=== Extracted material ===
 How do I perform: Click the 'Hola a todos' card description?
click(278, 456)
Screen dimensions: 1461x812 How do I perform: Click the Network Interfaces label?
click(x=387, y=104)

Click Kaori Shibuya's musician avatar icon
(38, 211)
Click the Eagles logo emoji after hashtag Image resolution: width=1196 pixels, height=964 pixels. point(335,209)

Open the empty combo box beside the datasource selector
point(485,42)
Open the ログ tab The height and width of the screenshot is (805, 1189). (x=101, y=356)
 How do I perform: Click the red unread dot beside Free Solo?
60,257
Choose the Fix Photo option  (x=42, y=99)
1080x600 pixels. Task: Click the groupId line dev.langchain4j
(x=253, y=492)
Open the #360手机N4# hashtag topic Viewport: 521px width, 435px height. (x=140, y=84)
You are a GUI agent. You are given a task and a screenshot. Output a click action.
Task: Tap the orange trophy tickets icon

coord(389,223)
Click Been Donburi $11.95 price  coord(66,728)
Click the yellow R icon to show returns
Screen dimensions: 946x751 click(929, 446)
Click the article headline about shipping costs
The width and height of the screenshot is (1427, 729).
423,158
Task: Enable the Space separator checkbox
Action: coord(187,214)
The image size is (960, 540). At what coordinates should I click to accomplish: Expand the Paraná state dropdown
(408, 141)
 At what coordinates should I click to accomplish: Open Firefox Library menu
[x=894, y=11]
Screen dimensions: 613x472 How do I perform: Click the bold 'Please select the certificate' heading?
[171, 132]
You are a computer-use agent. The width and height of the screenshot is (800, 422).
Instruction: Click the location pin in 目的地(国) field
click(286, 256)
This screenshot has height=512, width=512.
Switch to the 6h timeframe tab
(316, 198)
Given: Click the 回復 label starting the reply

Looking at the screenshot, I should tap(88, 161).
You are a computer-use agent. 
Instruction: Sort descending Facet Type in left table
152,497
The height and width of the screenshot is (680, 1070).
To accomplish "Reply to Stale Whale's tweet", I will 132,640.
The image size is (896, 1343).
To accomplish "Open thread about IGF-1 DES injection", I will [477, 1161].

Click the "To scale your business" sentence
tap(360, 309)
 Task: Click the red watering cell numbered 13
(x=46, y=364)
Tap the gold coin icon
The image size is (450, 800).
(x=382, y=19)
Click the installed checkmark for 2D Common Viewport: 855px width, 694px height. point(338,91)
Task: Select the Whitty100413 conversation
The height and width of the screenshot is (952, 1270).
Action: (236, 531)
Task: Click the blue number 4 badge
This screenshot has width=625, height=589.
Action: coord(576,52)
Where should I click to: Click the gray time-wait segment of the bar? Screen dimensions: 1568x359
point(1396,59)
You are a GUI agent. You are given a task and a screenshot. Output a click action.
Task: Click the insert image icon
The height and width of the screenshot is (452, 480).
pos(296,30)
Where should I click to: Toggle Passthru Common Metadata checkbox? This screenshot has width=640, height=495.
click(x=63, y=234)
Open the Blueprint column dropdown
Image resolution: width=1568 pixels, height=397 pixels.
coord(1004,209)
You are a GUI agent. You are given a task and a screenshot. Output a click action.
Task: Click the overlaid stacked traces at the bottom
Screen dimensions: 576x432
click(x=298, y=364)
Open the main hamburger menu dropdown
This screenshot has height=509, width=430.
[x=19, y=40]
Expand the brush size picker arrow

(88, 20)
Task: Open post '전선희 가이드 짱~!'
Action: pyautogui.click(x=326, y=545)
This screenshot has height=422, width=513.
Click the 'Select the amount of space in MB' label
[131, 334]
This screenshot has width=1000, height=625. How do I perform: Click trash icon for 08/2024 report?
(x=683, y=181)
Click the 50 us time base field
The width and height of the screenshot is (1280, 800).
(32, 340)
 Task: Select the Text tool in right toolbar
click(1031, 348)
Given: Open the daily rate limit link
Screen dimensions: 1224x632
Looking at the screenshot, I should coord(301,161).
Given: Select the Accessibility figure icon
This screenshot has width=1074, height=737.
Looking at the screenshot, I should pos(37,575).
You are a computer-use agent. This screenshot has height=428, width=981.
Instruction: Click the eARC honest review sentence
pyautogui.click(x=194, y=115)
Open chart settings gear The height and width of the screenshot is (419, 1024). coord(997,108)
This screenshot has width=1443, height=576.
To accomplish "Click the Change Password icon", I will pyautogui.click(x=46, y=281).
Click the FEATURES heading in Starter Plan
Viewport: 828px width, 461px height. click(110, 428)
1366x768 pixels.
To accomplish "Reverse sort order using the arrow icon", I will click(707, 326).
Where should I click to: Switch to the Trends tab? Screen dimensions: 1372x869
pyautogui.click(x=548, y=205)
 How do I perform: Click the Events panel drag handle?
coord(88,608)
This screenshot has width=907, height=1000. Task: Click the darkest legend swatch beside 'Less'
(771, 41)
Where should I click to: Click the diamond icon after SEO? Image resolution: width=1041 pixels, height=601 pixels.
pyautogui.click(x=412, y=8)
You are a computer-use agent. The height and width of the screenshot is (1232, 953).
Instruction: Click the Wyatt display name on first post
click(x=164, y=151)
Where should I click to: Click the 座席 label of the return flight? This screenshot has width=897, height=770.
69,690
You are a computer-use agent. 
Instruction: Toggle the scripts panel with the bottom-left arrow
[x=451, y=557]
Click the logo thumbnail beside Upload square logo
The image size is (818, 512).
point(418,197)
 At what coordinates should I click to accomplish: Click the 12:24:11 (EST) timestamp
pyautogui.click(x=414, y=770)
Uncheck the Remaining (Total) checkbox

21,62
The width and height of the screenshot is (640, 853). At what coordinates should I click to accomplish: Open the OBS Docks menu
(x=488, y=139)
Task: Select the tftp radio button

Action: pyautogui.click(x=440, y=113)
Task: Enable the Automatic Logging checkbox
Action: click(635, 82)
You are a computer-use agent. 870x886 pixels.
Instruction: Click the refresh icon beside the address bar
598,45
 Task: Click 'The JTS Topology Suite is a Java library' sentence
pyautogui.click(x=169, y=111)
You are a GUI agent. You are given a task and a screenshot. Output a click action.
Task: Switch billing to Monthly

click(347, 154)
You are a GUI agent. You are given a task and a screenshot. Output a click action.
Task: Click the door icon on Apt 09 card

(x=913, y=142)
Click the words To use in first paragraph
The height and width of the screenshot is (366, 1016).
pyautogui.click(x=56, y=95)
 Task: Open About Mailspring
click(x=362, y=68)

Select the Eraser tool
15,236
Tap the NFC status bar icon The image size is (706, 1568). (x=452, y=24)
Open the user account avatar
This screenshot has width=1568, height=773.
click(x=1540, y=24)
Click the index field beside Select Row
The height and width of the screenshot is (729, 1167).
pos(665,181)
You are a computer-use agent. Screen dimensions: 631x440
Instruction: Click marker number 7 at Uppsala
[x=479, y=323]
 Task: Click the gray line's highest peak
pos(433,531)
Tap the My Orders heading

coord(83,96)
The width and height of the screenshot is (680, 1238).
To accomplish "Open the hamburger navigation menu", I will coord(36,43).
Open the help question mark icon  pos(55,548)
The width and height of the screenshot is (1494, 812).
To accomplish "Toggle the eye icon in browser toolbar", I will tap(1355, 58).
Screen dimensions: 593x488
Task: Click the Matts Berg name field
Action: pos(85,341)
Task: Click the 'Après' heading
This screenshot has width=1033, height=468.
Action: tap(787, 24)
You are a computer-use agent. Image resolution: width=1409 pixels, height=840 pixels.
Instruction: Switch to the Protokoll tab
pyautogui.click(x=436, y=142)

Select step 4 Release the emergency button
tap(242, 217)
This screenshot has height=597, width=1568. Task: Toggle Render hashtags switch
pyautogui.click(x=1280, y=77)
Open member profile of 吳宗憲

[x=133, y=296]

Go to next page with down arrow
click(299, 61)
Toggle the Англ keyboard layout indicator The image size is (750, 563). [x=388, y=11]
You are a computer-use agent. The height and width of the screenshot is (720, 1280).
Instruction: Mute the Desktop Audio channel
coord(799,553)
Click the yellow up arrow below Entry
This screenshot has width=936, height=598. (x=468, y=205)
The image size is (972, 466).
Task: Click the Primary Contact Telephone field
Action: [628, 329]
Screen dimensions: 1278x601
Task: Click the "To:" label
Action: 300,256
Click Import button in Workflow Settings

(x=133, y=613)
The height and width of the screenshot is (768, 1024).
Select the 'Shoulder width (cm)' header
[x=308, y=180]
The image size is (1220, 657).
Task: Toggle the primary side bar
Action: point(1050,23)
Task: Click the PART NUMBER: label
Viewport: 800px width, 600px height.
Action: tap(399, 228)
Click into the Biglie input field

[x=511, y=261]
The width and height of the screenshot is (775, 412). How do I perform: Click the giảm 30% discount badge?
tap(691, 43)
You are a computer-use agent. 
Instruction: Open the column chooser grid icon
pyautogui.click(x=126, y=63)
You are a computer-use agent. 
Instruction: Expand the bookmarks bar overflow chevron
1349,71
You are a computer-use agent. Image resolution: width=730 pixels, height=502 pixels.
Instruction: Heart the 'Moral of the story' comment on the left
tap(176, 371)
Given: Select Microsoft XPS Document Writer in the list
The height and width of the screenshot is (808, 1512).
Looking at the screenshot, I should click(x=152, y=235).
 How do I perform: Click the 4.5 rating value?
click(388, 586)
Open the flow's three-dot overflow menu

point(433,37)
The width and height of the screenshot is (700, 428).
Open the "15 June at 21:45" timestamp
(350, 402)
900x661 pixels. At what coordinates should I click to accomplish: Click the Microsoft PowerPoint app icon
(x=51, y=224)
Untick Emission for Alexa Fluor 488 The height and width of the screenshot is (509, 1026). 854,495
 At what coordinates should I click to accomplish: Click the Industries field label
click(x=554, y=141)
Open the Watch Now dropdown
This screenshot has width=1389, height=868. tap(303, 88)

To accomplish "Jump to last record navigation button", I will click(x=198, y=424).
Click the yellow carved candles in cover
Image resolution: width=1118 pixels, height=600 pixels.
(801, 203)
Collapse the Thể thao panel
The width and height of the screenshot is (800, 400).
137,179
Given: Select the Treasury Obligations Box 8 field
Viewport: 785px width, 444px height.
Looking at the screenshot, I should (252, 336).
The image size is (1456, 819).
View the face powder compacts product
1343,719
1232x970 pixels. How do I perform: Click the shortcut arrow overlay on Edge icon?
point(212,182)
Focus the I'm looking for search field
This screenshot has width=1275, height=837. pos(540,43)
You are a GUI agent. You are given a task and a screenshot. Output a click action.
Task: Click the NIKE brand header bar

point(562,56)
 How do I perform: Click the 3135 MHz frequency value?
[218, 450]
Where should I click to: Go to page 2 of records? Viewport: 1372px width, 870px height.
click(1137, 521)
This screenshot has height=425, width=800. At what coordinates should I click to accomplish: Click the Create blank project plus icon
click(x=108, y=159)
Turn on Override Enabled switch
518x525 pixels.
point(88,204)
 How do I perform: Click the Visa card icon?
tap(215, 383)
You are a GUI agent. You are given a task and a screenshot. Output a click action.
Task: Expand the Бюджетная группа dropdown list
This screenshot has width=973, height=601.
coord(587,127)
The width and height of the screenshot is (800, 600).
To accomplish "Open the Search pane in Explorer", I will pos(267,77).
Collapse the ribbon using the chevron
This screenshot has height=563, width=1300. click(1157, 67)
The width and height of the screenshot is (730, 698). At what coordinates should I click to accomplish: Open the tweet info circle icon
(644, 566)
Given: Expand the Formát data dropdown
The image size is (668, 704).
===
• **About this exercise**:
In the listing above, locate the line with "Collapse the Thể thao panel" and the line with "The image size is (1456, 819).", then extract exactly those lines and every line between them, and nothing more.

• **The answer**:
Collapse the Thể thao panel
The width and height of the screenshot is (800, 400).
137,179
Given: Select the Treasury Obligations Box 8 field
Viewport: 785px width, 444px height.
Looking at the screenshot, I should (252, 336).
The image size is (1456, 819).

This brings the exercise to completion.